そろそろかもと思っていたら絶妙のタイミングで出現したこの文章。
「この女、おれを蹴ったーーー」(松浦寿輝「B(第四回)」『群像・2023・11・P.254』講談社 二〇二三年)
女は足で振る舞う。さらにその口は小生意気この上ない。「わたし」は憤怒と屈辱にまみれながら思う。
「ある場面では男女平等の正論を楯にとるかと思えば、別の場面では『男らしさ』神話への従属を平然と要求して優位に立とうとする、こういう女どもの狡さには昔から辟易してきたものだ。結局いつもいつもこっちが諦めて、凹んで、引っ込むことになるのだ。まあ、もうひとことくらい罵声を浴びせて、それで勘弁してやるかと思い、適当な棄て台詞を思い浮かべようとした。この馬鹿野郎ーーー?しかし、野郎というのは男のことだろう。こっちをいきなり蹴りつけてきた女を、いったい何と言って罵倒したら」(松浦寿輝「B(第四回)」『群像・2023・11・P.256』講談社 二〇二三年)
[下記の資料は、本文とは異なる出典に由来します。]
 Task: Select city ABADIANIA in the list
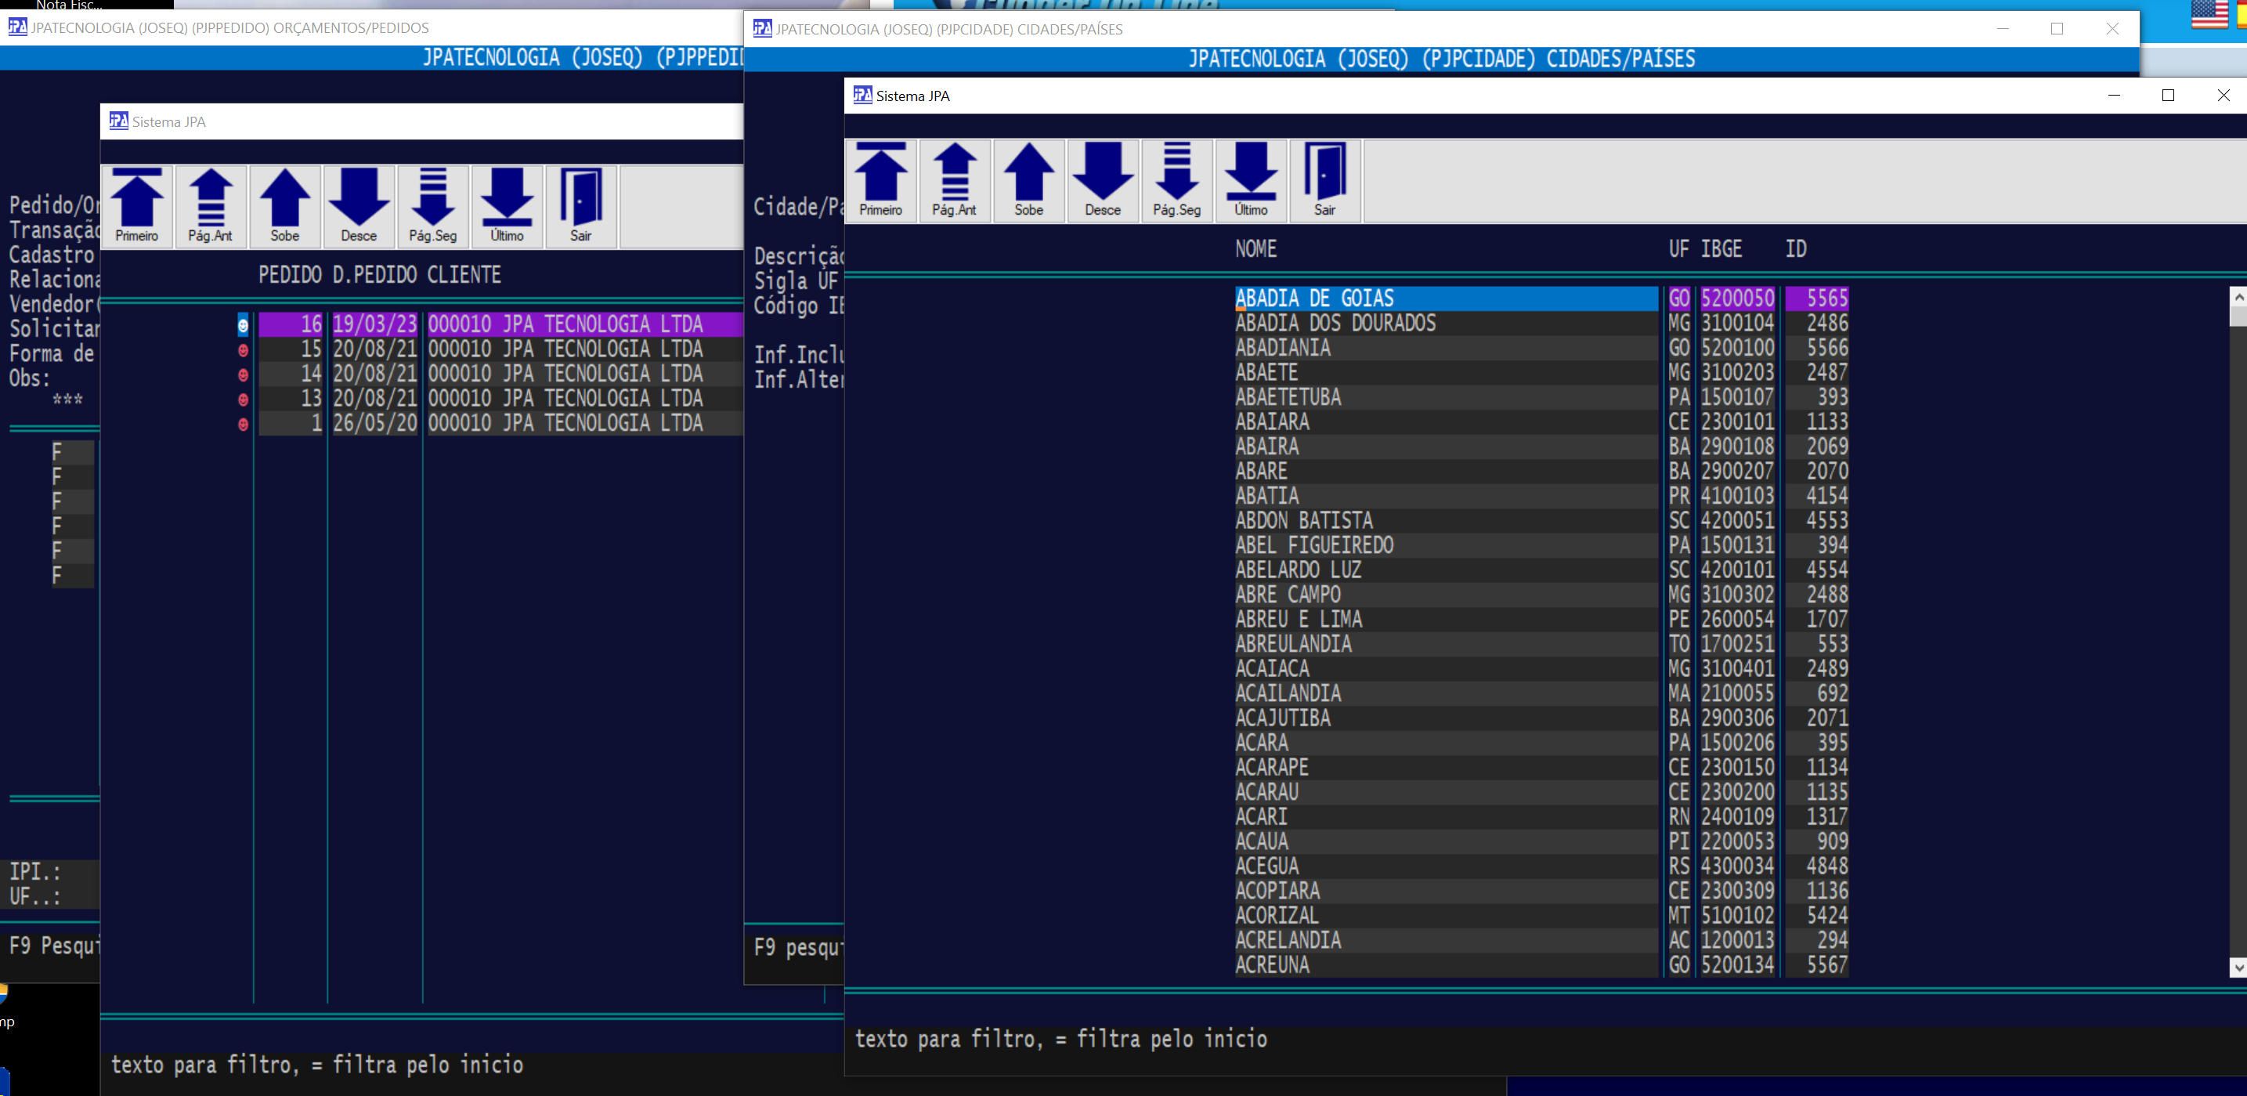[x=1282, y=348]
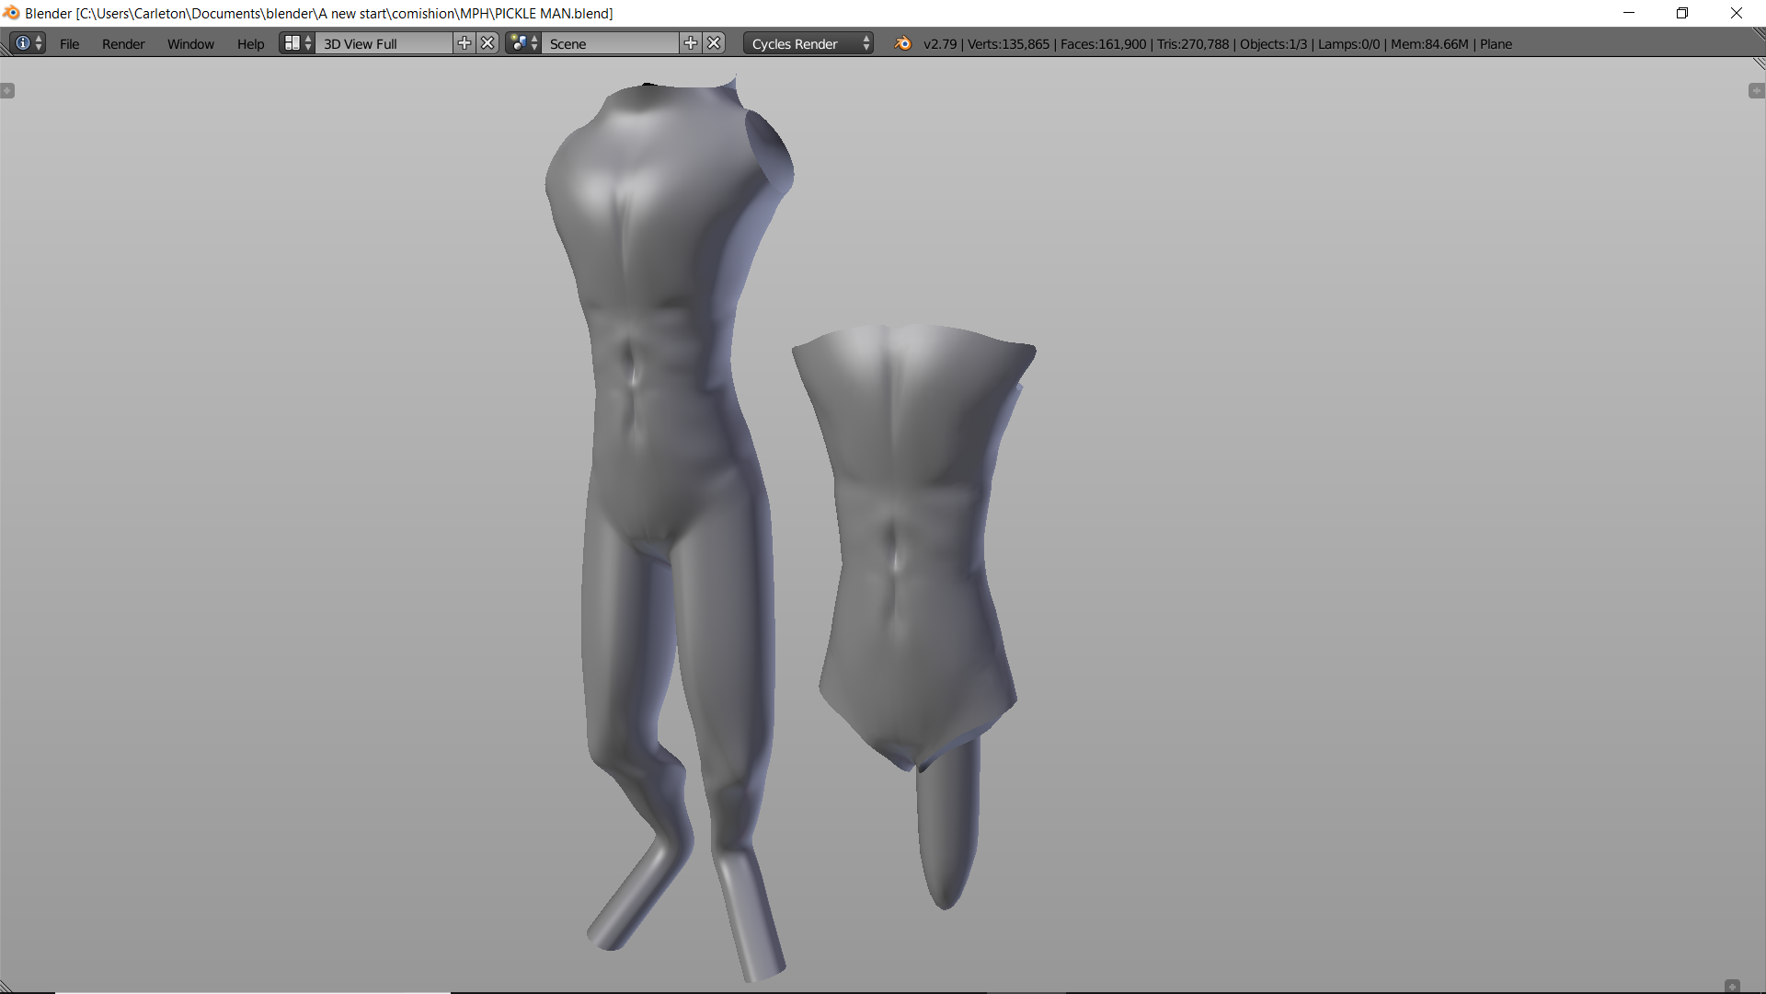
Task: Expand the left region with plus toggle
Action: click(x=7, y=90)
言う、言われる、言い返す。ただそれだけだろうか。第四回で突然出現した感情の呻きとも憤りともつかぬ場面。といっても実は半年前。初回で一度さらりと顔見せしている。「わたしは少々色をなして言い返した」と。
「ーーーいや、そういうシニカルなことを言われても、とわたしは少々色をなして言い返した」(松浦寿輝「B(第一回)」『群像・2023・5・P.12』講談社 二〇二三年)
「わたし」と「女」との間で起こり、ほとんどの場合ならギャグに陥ってしまいがちなやり取り。大昔の筒井康隆が悪のりしていた頃の芸風を手際よく洗練させて漫画を映画へ置き換えたかのようなシーンであり、この種の二律背反的ギャグがたまらない読者にとっては大サービスといってもいいだろう。雑誌の三ページ半ばかり割いて十分書き込まれている。
ところがそれを「悪循環」と呼ぶにしても、「悪循環」いうものはどんな野次馬にでも飽きられてしまう傾向がある。野次馬は悪循環を一度は面白いと思いはするものの一度見たらもう知らないと背を向けてどこかへ行ってしまうしどこへ行っても構わないことになっている。しかし小説はどうなるのか。身振り(言葉遣い・振る舞い)と感情とが矛盾だらけのまま無限増殖を起こしていくほかないと思われたその直前、無限増殖を阻止しにやってくる言葉がある。「つくづく規則が好きなんだねえ、つまらない男」。
「ーーーうるさいわねえ、と女は鼻で笑って、ナントカ罪とか、禁止とか、つくづく規則が好きなんだねえ、つまらない男ーーーと小馬鹿にした口調で言った」(松浦寿輝「B(第四回)」『群像・2023・11・P.257』講談社 二〇二三年)
規則=「制度」。真っ先に問われるべきは制度化した言葉とそれによって織りなされていく小説である。というところで場面の空気はふっと変わる。といってもわざわざ前後半に分割するほど長くはない。
先日、小池昌代「乳母の恋」(『群像・2023・11・P.20~37』講談社 二〇二三年)を読んで、「上品かつほどよく調整されたユーモアというよりむしろほとんどギャグに近い文章」の効用について述べた。なぜというに、「上品かつほどよく調整されたユーモア」の書き方を手に入れた書き手が増えてくるに連れて「上品かつほどよく調整されたユーモア」の取り扱い方に関する「制度化」が起こり、今や大文字の文学、漫画、映画、社会問題に至るまで「上品かつほどよく調整されたユーモア」が盛り込まれていない作品はほとんどないという奇怪な全体主義が台頭してきたため、「上品かつほどよく調整されたユーモア」には持たされていないが「ほとんどギャグに近い文章」には以前から持たされていて今なお有効な「肉感」の記憶を忘却させないことが、ほかでもない小説という形態であれば可能だと考えるからである。